Neutral citation: Japhet Phaskani Msimuko vs Sibongile Lydia Pefile N.O.(31/2013)[2014]SZCA (24 January 2014)


Coram: Ebrahim J.A. , Moore J.A. and Levinsohn J.A.


Heard: 23 January 2014

Delivered: 24January 2014


Summary: Sale of immovable propert­­­y – in terms of oral contract – purchase price paid such contract void and – purchaser unenforceable, taking occupation.



Judgment


The full Court:

[1] This litigation has a rather chequered, and, we may say, unfortunate history. In 1999 one Dr Pefile concluded an oral contract of sale with the present appellant in terms of which Dr Pefile sold and the appellant purchased an immovable property described as Certain remaining extent of Portion 38 of Farm no 75 (Waterford Park) situate in the Hhohho District Swaziland, measuring 5972 square meters for a purchase price of E35000. It is common cause that no written agreement of sale was entered into nor was the requisite consent by the Land Speculation Board in terms of the Land speculation Control Act of 1972 obtained. It follows therefore that undoubtedly the transaction was invalid for want of compliance with the statutory formalities set forth in the Transfer Duty Act of 1903 as well as the abovementioned 1972 Act.


[2] Notwithstanding this invalidity the appellant took occupation of the property and paid the full purchase price. According to the evidence the last payment was made in 2001. When this occurred Dr Pefile handed over to the appellant the property title deeds, a rates and income tax clearance certificate. From 1999 to 2007 the appellant and his family occupied the property and paid the various municipal rates and other charges.

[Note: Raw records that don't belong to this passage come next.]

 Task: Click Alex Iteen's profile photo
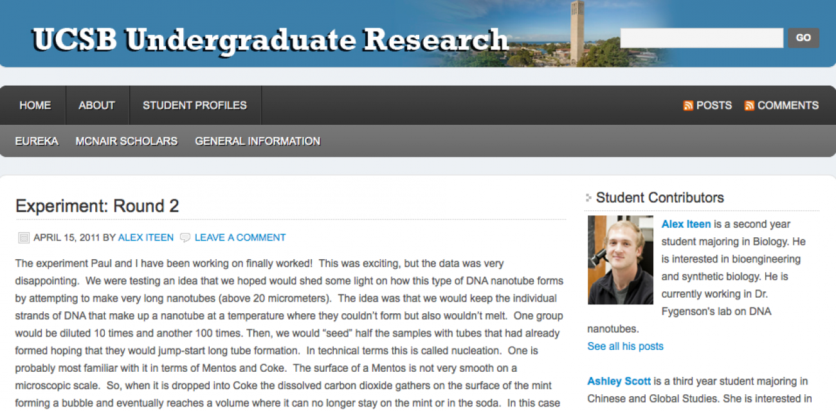(x=620, y=260)
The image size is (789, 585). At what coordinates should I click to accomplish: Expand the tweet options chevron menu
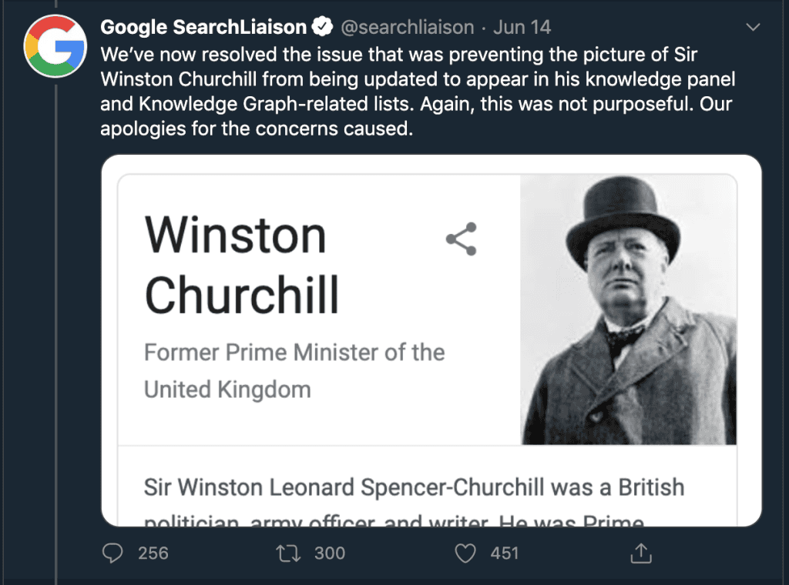(x=754, y=28)
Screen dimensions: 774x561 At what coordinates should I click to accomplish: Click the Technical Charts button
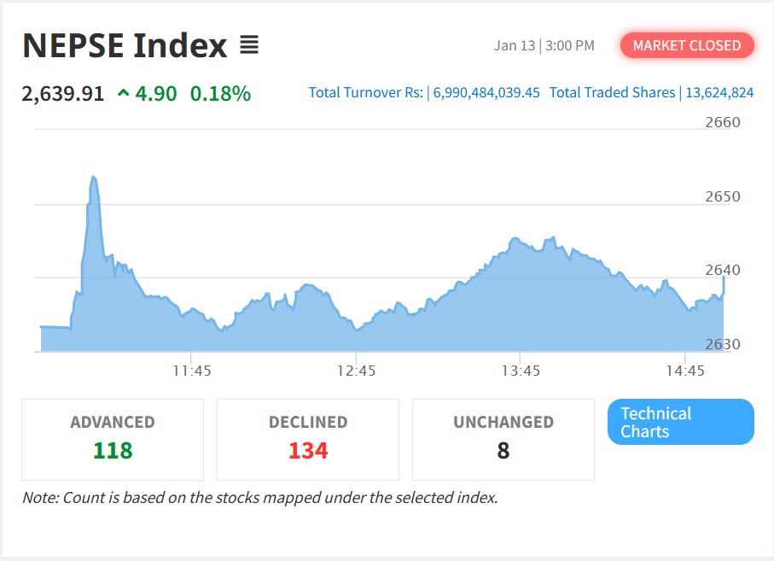(x=680, y=422)
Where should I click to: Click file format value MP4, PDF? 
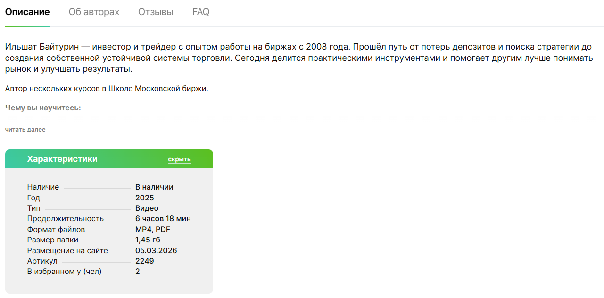(152, 230)
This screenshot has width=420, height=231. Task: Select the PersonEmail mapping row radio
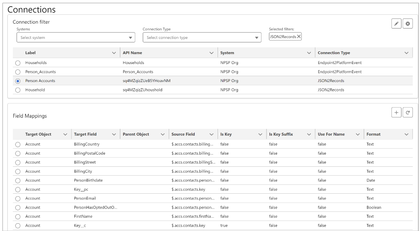[17, 198]
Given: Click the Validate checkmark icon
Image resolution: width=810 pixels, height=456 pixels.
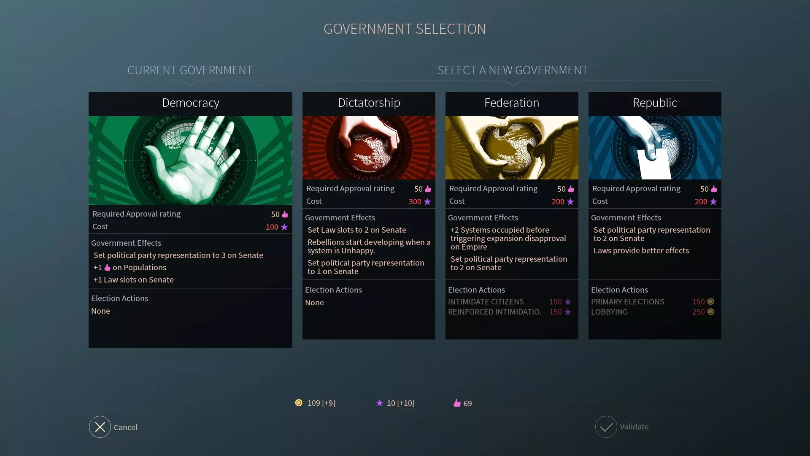Looking at the screenshot, I should pyautogui.click(x=606, y=427).
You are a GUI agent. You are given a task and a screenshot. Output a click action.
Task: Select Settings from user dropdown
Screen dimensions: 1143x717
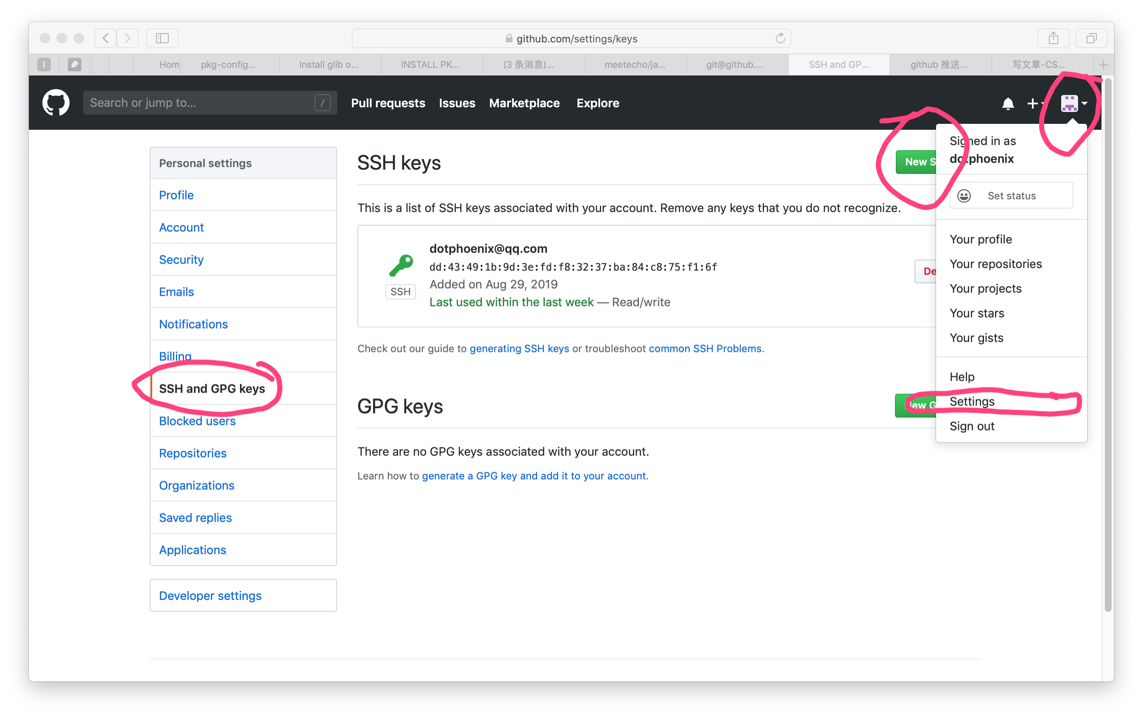click(x=970, y=401)
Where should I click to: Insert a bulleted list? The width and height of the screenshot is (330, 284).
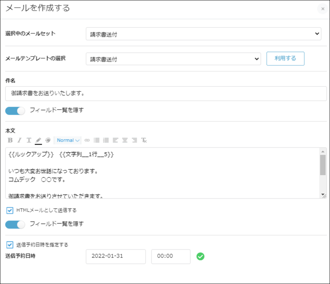tap(96, 140)
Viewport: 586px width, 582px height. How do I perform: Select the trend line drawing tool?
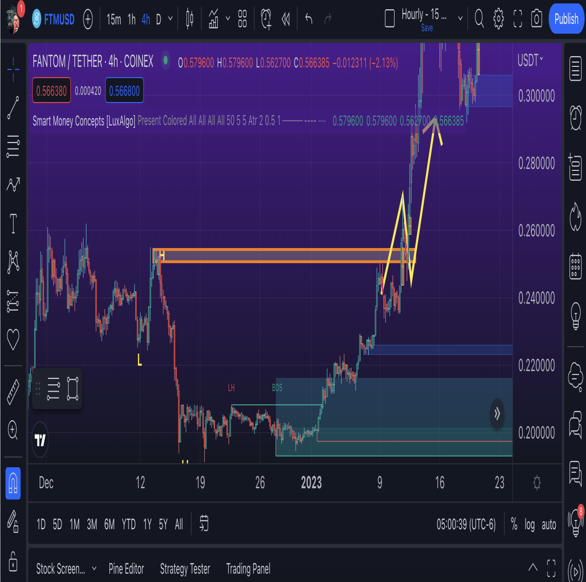(13, 107)
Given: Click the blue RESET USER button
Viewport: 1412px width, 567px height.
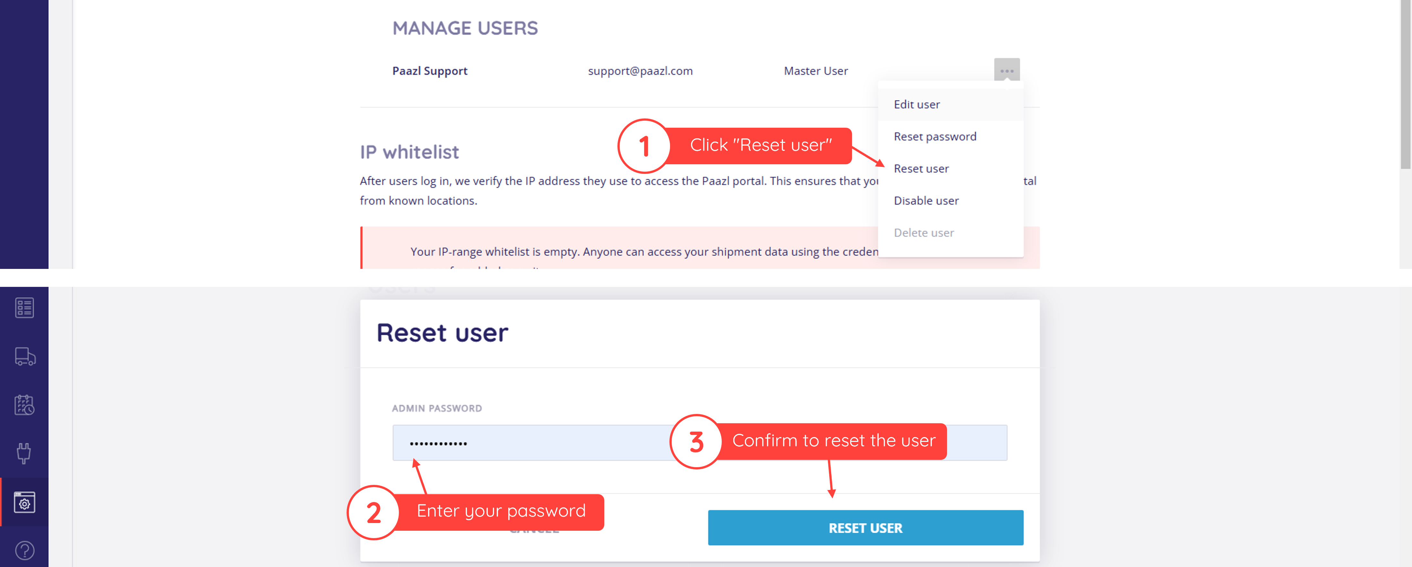Looking at the screenshot, I should (x=865, y=528).
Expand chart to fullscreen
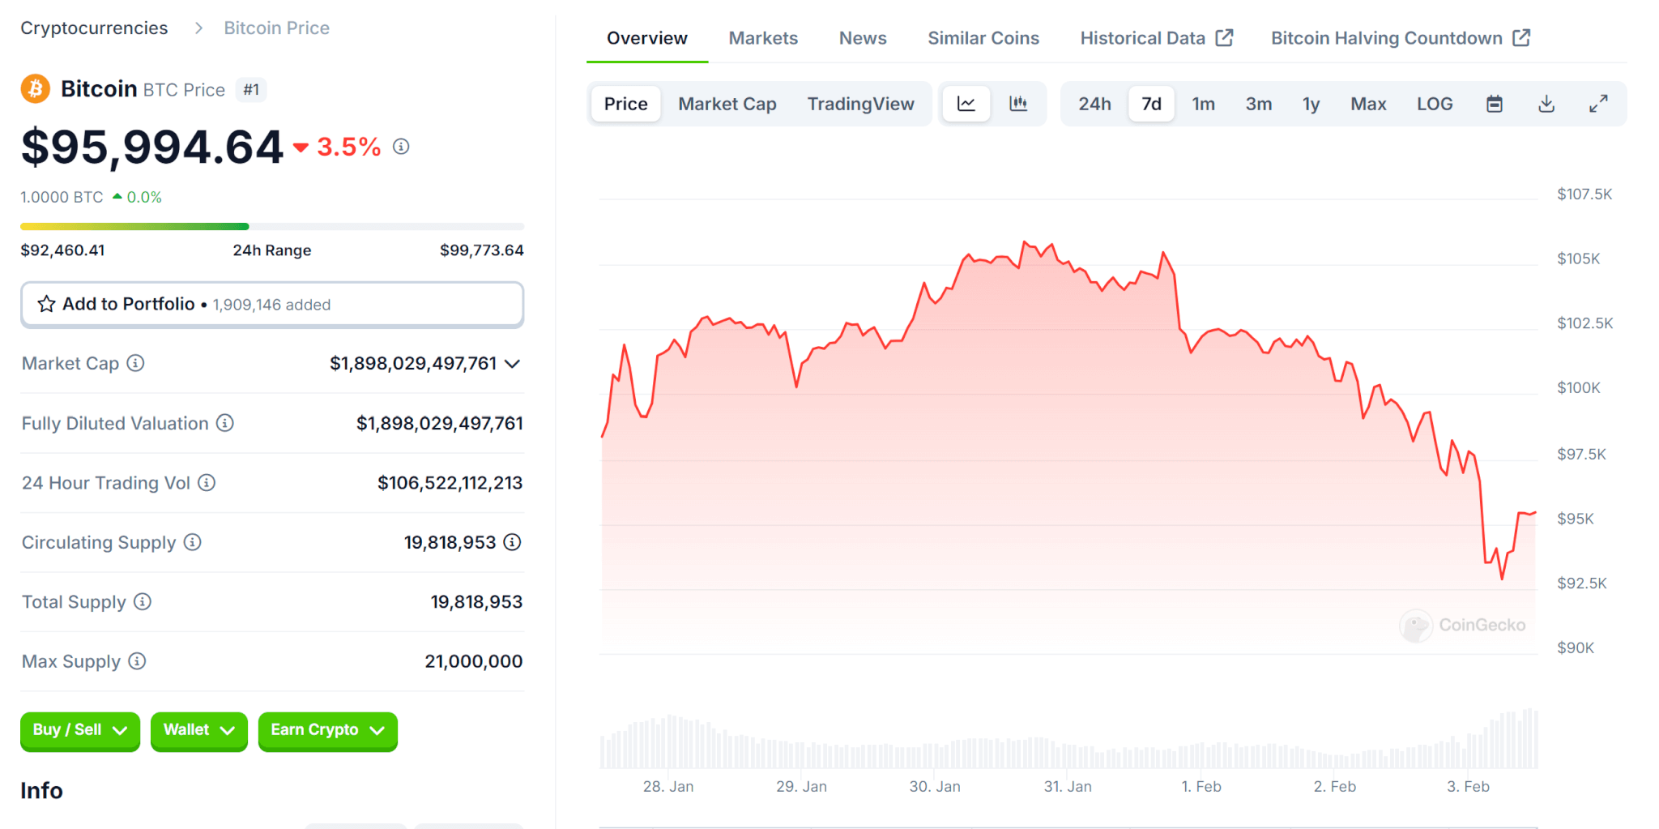1659x829 pixels. point(1598,104)
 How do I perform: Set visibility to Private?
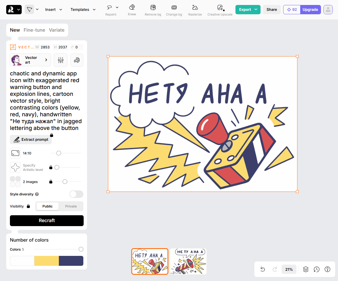pos(71,206)
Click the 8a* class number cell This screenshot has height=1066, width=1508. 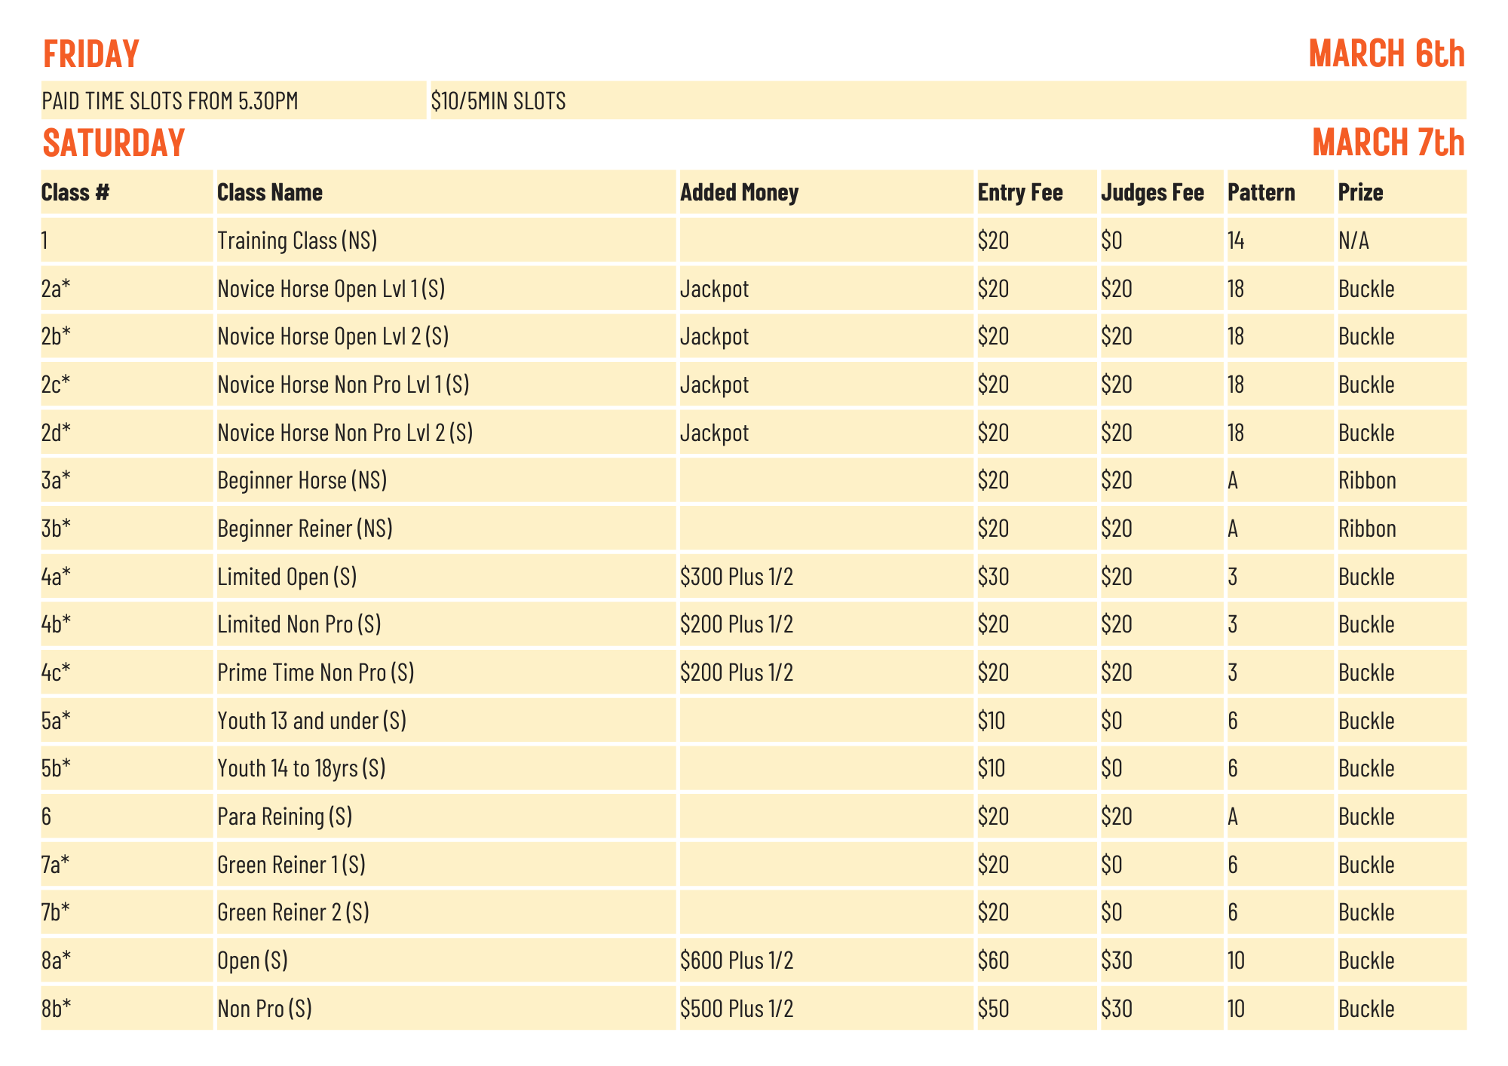pos(57,961)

[3] It appears that from about 2010 the respondent acting as the curatrix bonis of Dr Pefile disputed the appellant’s right to remain in possession of the property and asserted Dr Pefile’s right of ownership thereof. Accordingly, in January 2012 the respondent launched an application before the High court seeking inter alia a declaration that the respondent was the rightful owner of the property as well as the ejectment of the applicant there from.


[4] From the papers it emerges that attorney Mr. Simelane who represented the appellant at the hearing before the High Court conceded that the appellant had no defence to the application. In the result the court granted the ejectment order sought. By March 2013 the order had not been put into effect notwithstanding an apparent undertaking by the appellant that he would vacate the property. Instead the appellant lodged an appeal which was out of time. He then proceeded to seek condonation. The matter came before this court in May 2013. The application for condonation was refused.


[5] Undaunted by this refusal, the appellant embarked on a new tack. He launched an application claiming firstly, a rescission of the said earlier order for ejectment, and secondly, an order directing the respondent to sign all requisite and /or necessary documents to enable and /or effect transfer and registration of the said property.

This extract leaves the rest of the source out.